Our study findings suggest that in the European countries participating in the SHARE study, overweight and obesity did not represent a barrier to the receipt of preventives services. On the contrary, these results support our initial hypothesis suggesting that overweight and obese individuals would receive at least similar levels of preventive services than normal weight persons, because of the increased number of health care opportunities and the physicians’ awareness of the morbidity and mortality burden associated with excess weight. Similar trends were found for both gender and in all 10 countries despite their diverse health care systems and utilization patterns.

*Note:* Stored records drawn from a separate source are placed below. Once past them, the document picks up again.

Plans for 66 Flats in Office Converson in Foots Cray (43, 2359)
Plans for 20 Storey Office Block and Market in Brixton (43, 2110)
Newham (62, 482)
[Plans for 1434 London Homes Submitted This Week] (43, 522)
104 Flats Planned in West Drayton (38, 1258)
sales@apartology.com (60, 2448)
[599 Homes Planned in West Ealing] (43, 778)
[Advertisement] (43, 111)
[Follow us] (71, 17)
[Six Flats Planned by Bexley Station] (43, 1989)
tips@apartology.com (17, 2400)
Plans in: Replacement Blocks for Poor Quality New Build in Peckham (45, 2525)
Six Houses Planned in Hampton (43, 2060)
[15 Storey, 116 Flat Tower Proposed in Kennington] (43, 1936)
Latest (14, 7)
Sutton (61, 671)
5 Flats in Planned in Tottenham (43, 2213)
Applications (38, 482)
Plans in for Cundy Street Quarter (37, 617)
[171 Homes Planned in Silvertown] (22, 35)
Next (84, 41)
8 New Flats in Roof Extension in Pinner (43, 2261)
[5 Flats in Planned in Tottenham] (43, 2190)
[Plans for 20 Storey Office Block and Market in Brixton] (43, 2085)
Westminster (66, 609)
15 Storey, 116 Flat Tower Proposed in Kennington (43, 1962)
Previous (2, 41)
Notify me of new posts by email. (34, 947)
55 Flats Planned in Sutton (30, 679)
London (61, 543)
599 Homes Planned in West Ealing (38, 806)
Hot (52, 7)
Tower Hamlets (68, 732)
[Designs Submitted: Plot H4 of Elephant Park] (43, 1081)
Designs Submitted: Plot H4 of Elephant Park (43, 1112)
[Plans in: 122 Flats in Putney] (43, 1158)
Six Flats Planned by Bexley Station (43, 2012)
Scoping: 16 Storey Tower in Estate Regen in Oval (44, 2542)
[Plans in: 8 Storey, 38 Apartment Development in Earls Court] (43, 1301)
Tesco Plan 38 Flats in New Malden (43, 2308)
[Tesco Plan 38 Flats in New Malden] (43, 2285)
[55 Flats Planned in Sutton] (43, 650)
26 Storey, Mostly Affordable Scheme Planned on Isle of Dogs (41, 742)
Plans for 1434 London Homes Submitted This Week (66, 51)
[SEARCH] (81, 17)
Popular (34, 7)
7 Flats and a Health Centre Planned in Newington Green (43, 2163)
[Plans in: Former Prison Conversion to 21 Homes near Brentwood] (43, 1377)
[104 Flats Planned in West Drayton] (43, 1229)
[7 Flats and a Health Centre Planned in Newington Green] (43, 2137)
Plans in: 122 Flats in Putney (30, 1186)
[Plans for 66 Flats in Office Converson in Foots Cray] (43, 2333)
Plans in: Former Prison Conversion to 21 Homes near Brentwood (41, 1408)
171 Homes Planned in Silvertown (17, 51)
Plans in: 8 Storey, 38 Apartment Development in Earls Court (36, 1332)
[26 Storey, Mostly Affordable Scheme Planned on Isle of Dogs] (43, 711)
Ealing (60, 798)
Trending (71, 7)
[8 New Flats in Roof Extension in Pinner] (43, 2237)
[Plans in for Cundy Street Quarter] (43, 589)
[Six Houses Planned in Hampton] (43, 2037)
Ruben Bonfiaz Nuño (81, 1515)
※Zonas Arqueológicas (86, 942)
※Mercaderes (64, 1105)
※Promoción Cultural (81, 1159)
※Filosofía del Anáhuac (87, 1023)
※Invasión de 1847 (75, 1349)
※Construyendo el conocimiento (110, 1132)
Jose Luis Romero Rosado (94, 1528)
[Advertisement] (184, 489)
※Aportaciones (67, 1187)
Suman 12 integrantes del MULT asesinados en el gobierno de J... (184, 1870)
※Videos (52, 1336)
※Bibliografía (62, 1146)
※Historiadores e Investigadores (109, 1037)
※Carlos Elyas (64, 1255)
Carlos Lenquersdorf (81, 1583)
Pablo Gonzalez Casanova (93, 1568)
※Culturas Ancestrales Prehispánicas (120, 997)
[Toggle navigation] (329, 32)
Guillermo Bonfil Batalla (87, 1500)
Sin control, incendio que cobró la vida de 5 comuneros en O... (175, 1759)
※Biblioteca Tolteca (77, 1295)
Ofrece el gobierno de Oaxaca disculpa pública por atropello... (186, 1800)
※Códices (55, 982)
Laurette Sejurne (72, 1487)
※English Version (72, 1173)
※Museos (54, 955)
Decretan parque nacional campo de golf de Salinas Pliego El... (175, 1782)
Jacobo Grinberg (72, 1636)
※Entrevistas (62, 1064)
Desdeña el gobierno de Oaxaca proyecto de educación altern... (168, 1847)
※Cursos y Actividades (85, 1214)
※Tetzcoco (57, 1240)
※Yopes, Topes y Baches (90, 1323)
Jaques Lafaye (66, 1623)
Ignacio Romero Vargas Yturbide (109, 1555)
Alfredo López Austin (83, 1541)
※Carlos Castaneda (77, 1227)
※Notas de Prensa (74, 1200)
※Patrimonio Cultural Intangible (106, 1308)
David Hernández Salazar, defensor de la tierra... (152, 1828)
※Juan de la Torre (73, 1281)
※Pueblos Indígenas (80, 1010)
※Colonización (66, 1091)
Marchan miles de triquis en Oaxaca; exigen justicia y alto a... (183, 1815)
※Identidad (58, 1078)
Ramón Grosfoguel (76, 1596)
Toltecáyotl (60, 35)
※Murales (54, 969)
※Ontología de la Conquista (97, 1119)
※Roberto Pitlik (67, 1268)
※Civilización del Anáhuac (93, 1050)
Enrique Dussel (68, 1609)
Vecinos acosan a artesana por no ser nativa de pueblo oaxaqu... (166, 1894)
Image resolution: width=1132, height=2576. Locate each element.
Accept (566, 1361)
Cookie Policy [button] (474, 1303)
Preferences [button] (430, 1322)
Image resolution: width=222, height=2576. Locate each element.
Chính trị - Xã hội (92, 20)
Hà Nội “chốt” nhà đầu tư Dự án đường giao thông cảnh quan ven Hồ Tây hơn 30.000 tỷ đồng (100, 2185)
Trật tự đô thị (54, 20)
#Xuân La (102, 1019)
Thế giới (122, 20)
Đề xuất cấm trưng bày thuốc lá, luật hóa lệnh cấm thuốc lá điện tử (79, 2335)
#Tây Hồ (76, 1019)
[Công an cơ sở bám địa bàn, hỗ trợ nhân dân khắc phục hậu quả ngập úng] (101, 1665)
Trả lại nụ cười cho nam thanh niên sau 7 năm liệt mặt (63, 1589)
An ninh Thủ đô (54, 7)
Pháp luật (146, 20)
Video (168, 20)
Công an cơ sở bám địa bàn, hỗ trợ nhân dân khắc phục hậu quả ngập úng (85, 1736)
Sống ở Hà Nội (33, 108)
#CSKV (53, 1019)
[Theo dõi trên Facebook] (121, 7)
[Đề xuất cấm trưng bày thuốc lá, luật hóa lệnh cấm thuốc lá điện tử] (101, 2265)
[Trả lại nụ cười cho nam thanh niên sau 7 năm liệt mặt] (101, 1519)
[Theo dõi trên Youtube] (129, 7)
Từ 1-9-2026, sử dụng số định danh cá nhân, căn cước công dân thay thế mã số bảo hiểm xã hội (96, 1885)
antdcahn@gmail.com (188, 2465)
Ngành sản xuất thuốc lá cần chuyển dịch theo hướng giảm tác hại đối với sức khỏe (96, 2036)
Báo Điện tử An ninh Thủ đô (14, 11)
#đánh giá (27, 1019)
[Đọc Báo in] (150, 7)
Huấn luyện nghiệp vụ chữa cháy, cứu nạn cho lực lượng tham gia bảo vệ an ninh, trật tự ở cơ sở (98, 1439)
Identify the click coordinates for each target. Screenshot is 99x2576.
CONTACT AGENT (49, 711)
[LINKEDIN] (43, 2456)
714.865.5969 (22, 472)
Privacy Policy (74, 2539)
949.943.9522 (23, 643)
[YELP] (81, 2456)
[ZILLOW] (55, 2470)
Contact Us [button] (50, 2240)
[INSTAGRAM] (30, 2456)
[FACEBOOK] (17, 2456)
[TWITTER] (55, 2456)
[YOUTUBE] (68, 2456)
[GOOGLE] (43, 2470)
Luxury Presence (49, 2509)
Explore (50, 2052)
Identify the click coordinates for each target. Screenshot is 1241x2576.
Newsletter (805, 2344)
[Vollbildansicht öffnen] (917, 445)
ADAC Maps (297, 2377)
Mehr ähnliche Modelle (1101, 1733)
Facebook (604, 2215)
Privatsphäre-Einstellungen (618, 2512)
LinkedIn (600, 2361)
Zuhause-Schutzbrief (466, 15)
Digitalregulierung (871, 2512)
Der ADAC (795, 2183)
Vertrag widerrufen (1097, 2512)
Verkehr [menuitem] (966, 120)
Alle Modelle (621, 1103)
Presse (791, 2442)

Strengths of our study included a large database of representative samples of noninstitutionalized individuals from 10 European countries and the use of standardized questionnaires and procedures. However, the data source had some potential limitations. First, height and weight were self-reported. Because persons generally overestimate their height and underestimate their weight, particularly if they are obese, BMI tends to be underestimated.36,37
The true percentage of the overweight and obese population may therefore be higher than our estimates. Second, selection bias cannot be ruled out because respondents to the supplementary questionnaire showed slightly more favorable health and health-related attitudes and because the overall response rate to the latter was moderate (51%), particularly due to a poor participation in Switzerland. Nonetheless, the age, sex, subjective health, and BMI characteristics of the Swiss sample were similar to those of the 2002 Swiss Health Care Survey (unpublished results). In addition, results of the country-level analysis were the same, in spite of differences in the countries’ response rates. Third, because of the unavailability of stratum and cluster information, we could not completely take into account SHARE’s complex survey design, and our variances might have been underestimated. However, as we did not found a significant association between BMI and cancer screening or influenza immunization, and the calculated 95% CI of the significant associations were relatively small, our results and discussion should be robust to slightly larger variances. Finally, the use of self-reported data could result in reporting and/or recall biases, which are however, unlikely to be different across BMI categories. This non-differential misclassification across BMI classes may also be true for colorectal cancer screening time windows, which were longer than those usually considered (10 years limits considered in our study, instead of sigmoidoscopy every 5 years and colonoscopy every 10 years).38
Our results run counter to the BMI-screening association observed in population-based studies from the United States and elsewhere, which showed obesity-related screening disparities: multifactorial causes delayed and/or prevented the receipt of preventive services of excess weight individuals.13–15,18,20
There could be several explanatory hypotheses for this. In fact, differences in health insurance coverage (almost universal health insurance coverage in Europe in contrast to the more than 40 millions of un- or underinsured U.S. residents25,26
) may explain inequalities in health care accessibility. However, adjustment for insurance status did not fully explain the negative associations found in the United States,13–15,18,20
recently suggested that low screening rates among obese American women were not necessarily a consequence of decreased health care access, as 90% of their study participants had health insurance. In addition, studies from European countries with almost universal health insurance coverage showed conflicting results. In Germany40
but not in Spain,23
authors found negative associations between BMI and preventive services. However, these later three studies did not adjust for insurance status. Then, residual and/or unmeasured confounding by socioeconomic status may still be present despite their adjustment in the modeling process. Because excess weight individuals are more likely to have a lower socioeconomic status,41,42
the decreased odds ratios for preventive services may in fact reflect socioeconomic rather than weight-related differences, in these European studies. Other explanations could be study design differences (low vs high response rates; use of self-administered vs interview-based questionnaires) and/or the overall low uptake of screening test in SHARE compared to American studies, which could make it more difficult to detect differences between groups. The absence of decreased receipt of preventive services among obese, compared to normal weight Europeans, may also be because of Europe–United States possible differences in the prevalence of moderately and severely obese individuals, particularly of obesity classes II (BMI 35–39.9 kg/m2
) and III (BMI
), which are more prevalent, and disproportionately increased in recent years in the United States.43
While in the United States, the adult prevalence of obesity class III was 4.8%,44
and the veterans’ prevalence of obesity classes II and III was close to 9%,45
the overall prevalence of obesity classes II and III was only 4% among SHARE participants aged 50–79 years. As barriers to health care seem to increase with BMI,39
this difference in the BMI distribution of Europeans and Americans may have obscured a BMI-screening association mostly determined by extreme obesity. However, subsidiary analyses of SHARE data, looking at the specific effect of obesity class I and classes II–III, did not reveal different trends. Finally, we may hypothesize that weight bias and discrimination, shown to be present among health care professionals,46,47
and also reported by obese individuals themselves,48–50
might be less pronounced in Europe than in the United States.
In conclusion, this study sheds light on the association between body weight and preventive services in the10 European countries participating in SHARE. As expected from the greater disease burden of overweight and obese individuals, a trend towards an increased use of these services, even though not always of great magnitude and significance, was described, irrespective of the health care system and country considered. Generalization to other indicators of quality of care is however not possible. Therefore, further research is needed to reexamine this issue in Europe, to assess health care accessibility and quality in other domains of care.